Новый мир, 2000 № 02 (Журнал «Новый мир») - страница 194

Ее несправедливость к Толстому доходила до того, что она искажала даже смысл происходящего в романе. «И подумайте только: кого же „мусорный старик“ избрал орудием Бога? Кто же совершает обещанное в эпиграфе отмщение? Высший свет: графиня Лидия Ивановна и шарлатан проповедник. Ведь именно они доводят Анну до самоубийства», — говорила Ахматова Чуковской.

Между тем графиня Лидия Ивановна и француз Landau к самоубийству Анны отношения не имеют: окончательный отказ Каренина дать Анне развод до нее дойти не успел. «Что ж телеграфировать, когда ничего не решено?» — говорит ей Вронский по поводу телеграммы Облонского из Петербурга. «„О разводе?“ — „Да, но он пишет: ничего еще не мог добиться. На днях обещал решительный ответ. Да вот прочти“. Дрожащими руками Анна взяла депешу и прочла то самое, что сказал ей Вронский».

И руки у нее дрожали не потому, что ее волновал текст депеши: руки дрожали потому, что ее ссоры с Вронским приобрели угрожающий и непоправимый характер. «„Я вчера сказала, что мне совершенно все равно, когда я получу и даже получу ли развод, — сказала она, покраснев. — Не было никакой надобности скрывать от меня“. — „Так он может скрыть и скрывает от меня свою переписку с женщинами“, — подумала она».

Именно эта последняя ссора, затянувшаяся на весь день и на ночь, и привела к самоубийству.

«— Да, кстати, — сказал он в то время, как она была уже в дверях, — завтра мы едем решительно? Не правда ли?

— Вы, но не я, — сказала она, оборачиваясь к нему.

— Анна, эдак невозможно жить…

— Вы, но не я, — повторила она.

— Это становится невыносимо!

— Вы… вы раскаетесь в этом, — сказала она и вышла».

Но Ахматова была такой же мастерицей гневных реплик, окончательных и бесповоротных фраз. Это ощущается и по ее стихам, причем совершенно не важно, кому в них передана прямая речь, женщине или мужчине. «Улыбнулся спокойно и жутко / И сказал мне: „Не стой на ветру“»; «Тебе покорной? Ты сошел с ума!»; «А, ты думал — я тоже такая, / Что можно забыть меня…».
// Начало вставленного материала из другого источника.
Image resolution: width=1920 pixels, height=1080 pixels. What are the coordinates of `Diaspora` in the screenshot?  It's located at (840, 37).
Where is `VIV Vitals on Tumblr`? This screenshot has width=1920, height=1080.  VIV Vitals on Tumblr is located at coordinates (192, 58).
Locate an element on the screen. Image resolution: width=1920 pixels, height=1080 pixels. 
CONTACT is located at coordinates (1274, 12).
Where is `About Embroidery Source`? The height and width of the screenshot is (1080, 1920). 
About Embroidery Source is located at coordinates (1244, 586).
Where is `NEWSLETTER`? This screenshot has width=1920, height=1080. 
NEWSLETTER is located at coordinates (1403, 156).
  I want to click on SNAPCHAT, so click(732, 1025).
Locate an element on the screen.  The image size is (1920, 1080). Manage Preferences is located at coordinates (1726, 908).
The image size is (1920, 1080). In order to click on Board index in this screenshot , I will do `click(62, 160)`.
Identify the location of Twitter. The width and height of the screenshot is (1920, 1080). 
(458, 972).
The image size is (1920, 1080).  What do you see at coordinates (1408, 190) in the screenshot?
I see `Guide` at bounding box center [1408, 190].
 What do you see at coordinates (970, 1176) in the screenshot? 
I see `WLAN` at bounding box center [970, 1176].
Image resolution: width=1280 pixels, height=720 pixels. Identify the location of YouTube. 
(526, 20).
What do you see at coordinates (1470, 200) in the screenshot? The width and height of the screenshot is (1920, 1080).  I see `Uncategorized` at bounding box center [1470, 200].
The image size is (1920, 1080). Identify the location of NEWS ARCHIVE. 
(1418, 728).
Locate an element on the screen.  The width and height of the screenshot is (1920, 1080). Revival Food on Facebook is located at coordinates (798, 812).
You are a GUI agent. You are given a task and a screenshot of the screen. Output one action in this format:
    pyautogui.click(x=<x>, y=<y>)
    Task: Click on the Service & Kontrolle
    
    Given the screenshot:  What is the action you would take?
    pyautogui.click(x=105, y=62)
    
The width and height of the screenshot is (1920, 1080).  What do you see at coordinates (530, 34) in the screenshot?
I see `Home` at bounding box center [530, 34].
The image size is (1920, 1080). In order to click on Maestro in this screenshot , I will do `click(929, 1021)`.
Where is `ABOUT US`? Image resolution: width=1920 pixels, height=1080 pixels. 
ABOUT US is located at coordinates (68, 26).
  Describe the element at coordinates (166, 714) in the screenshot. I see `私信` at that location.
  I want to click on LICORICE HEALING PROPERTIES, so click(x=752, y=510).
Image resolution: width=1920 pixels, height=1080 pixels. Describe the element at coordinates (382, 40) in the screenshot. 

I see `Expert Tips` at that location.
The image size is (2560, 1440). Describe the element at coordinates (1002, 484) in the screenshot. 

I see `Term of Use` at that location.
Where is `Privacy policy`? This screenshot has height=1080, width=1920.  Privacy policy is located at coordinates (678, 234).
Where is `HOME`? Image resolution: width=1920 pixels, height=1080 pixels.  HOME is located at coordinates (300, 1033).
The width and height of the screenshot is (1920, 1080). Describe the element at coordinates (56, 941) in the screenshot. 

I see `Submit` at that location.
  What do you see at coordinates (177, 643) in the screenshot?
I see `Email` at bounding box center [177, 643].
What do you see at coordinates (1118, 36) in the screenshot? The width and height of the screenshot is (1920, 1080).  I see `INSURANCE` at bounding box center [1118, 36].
Толстой показал в своем романе, как зависит человек от своего окружения, общественного мнения, как социальные, семейные связи, принятые моральные нормы оказываются могущественней индивидуальных порывов и страстей. Но заодно, вопреки, может быть, своим намерениям, научил любви на разрыв — и ахматовское поколение ему, возможно, больше, чем кому-либо другому (Тютчеву, Достоевскому, Гамсуну), могло быть благодарно за эту науку.


Л. К. Чуковская в разговоре с Ахматовой заступается за Толстого:

«Когда она умолкает, я говорю только: какие великолепные страницы перед самоубийством.